Web browsers and especially Google Chrome for its huge share of users, are a priority target for many cybercriminals. Some time ago, while talking to a cyber security expert, he told me that the fact that web browsers are the focus of many security alerts should not be interpreted to mean that they are less developed than other types of applications (in fact, security is an aspect in which it is actively emphasis on its development), but because they are the target of the vast majority of attacks as well as investigations carried out by experts.

That’s interesting and reminds me of the days when Apple computer users used to brag that they didn’t need a security solution because there were no threats thanks to Mac OS security. The reality was that according to user fees it was more “profitable” to attack Windows, but as Macs began to gain popularity, it quickly became clear that their operating system was not protected from threats.

So with so many guns pointing at the same target from different angles, It is inevitable that there will be some interference from time to time, that means a new security issue is identified. As I have already commented several times, the goal and what we have to pay attention to is the speed of reaction of the developers, in this case responsible for Google Chrome, to publish an update that fixes the said problem.

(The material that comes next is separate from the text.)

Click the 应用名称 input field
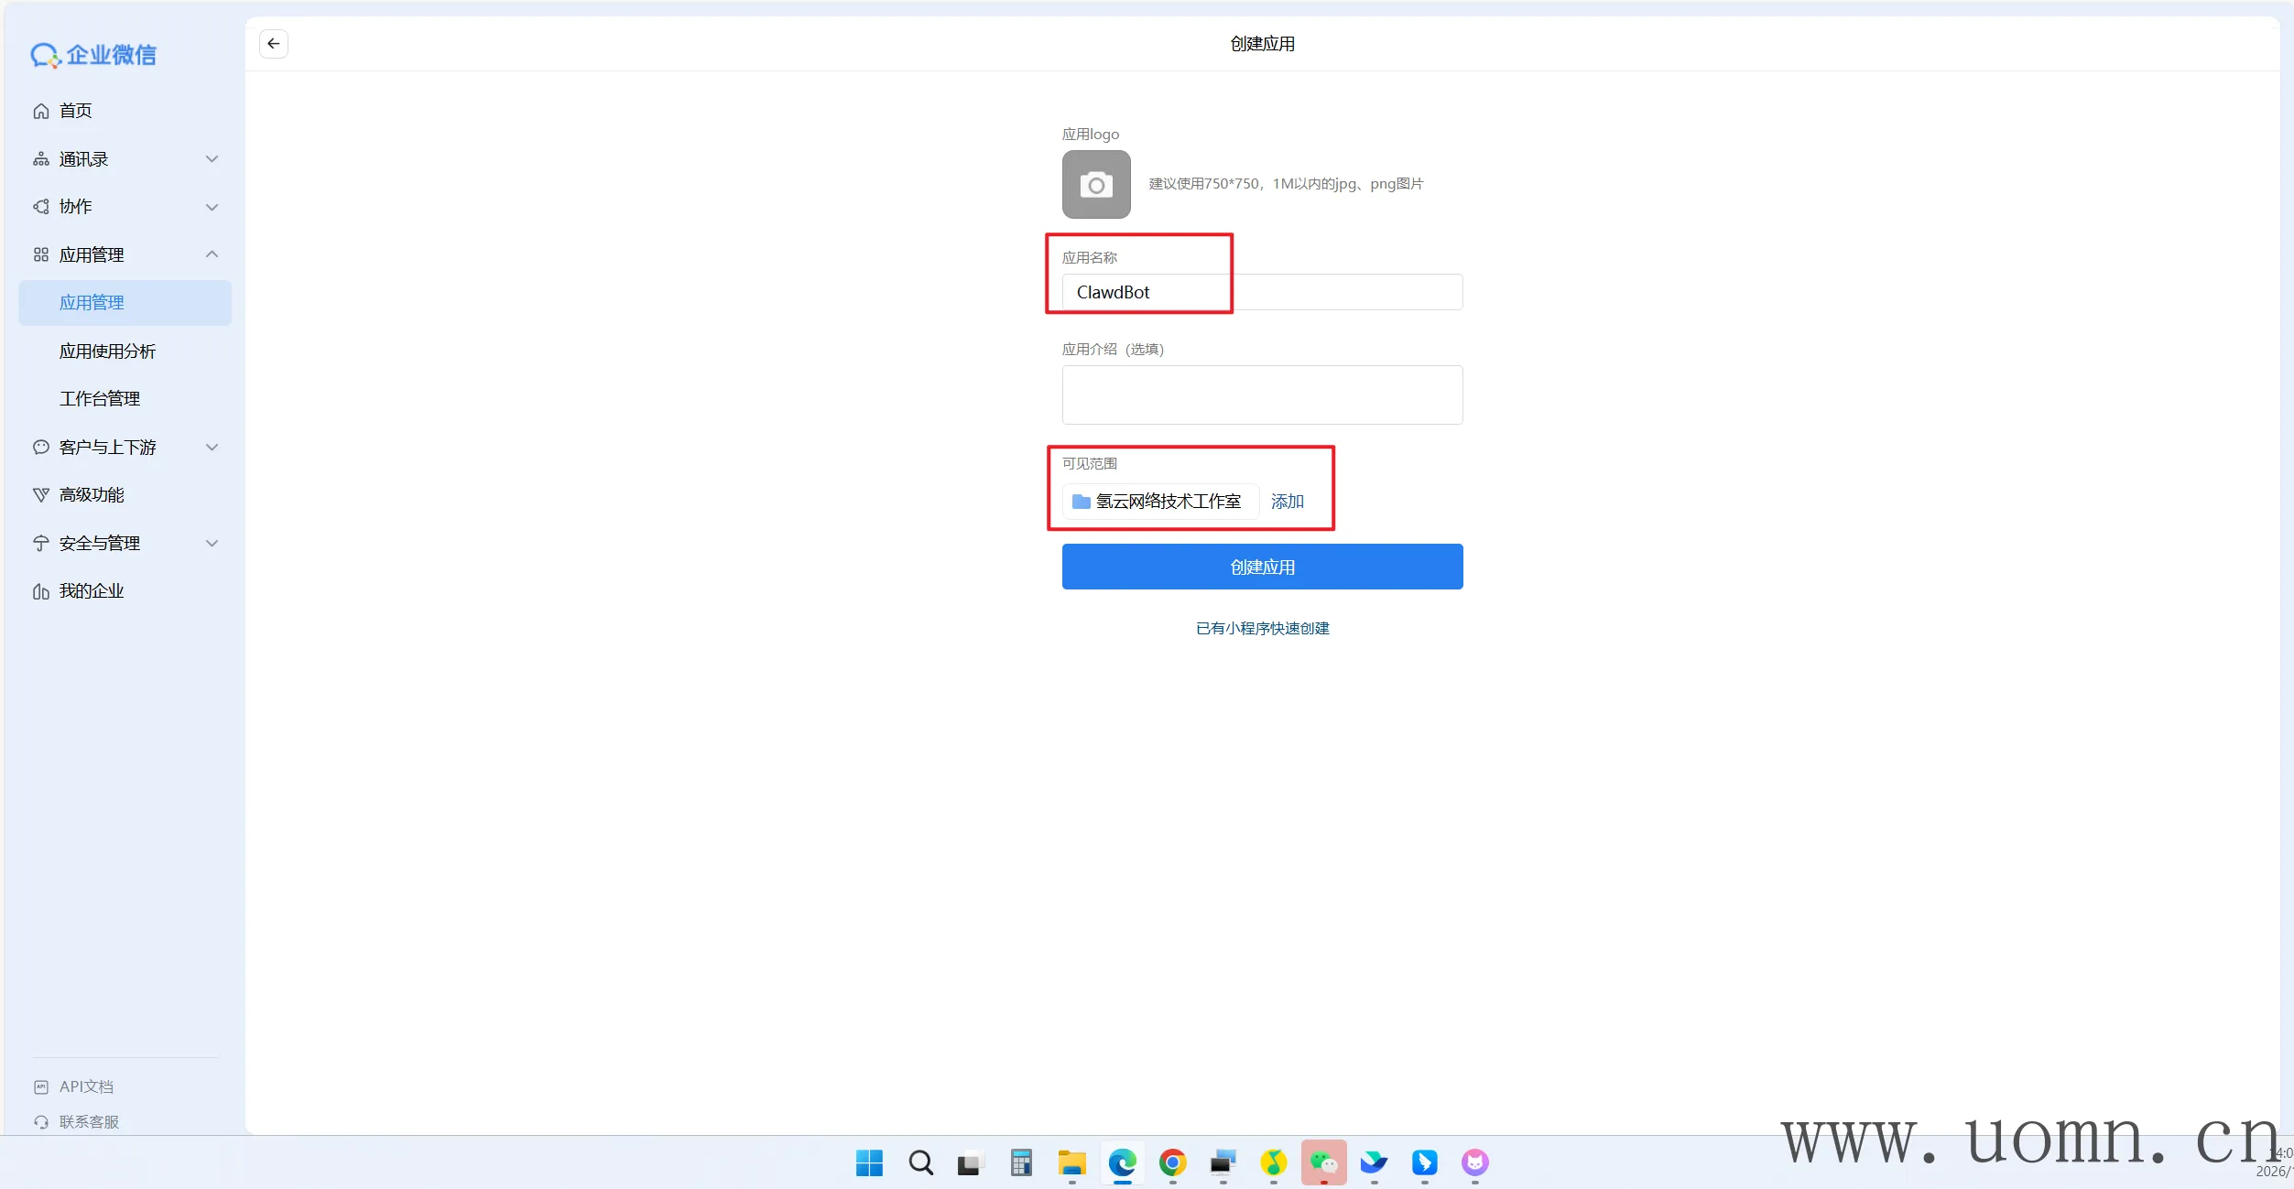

Well, we found ourselves in exactly this situation again. As we can read on the browser update blog, A security vulnerability has been discovered in Google Chrome and an update has been released to fix it.. The problem was assigned the identifier CVE-2023-3079 and, as stated by the company itself, its use was detected in the wildwhich is a term used by the Anglo-Saxons to refer to the fact that evidence of its use has already been found on the Internet.

So Google Chrome users need to update their browser to the version 114.0.5735.110 if using it on Windowsor until 114.0.5735.106 if you have a macOS or Linux operating system. As is common (and logical), Google provided some hints about the vulnerability, suggesting that it is a type of confusion bug (just like CVE-2023-2033), but was not more specific to prevent cybercriminals from deducing how to exploit thereby further compromising user security .

Unlike CVE-2023-2033, which was rated Critical, CVE-2023-3079 assigns it a “High” rank, one level below the previous one. In other words, it’s potentially not that dangerous, but we still need to protect ourselves against it as a priority. So once again we recommend updating Google Chrome immediately. And if you’re still not sure how to do it, here we give you all the instructions to get it done in less than a minute.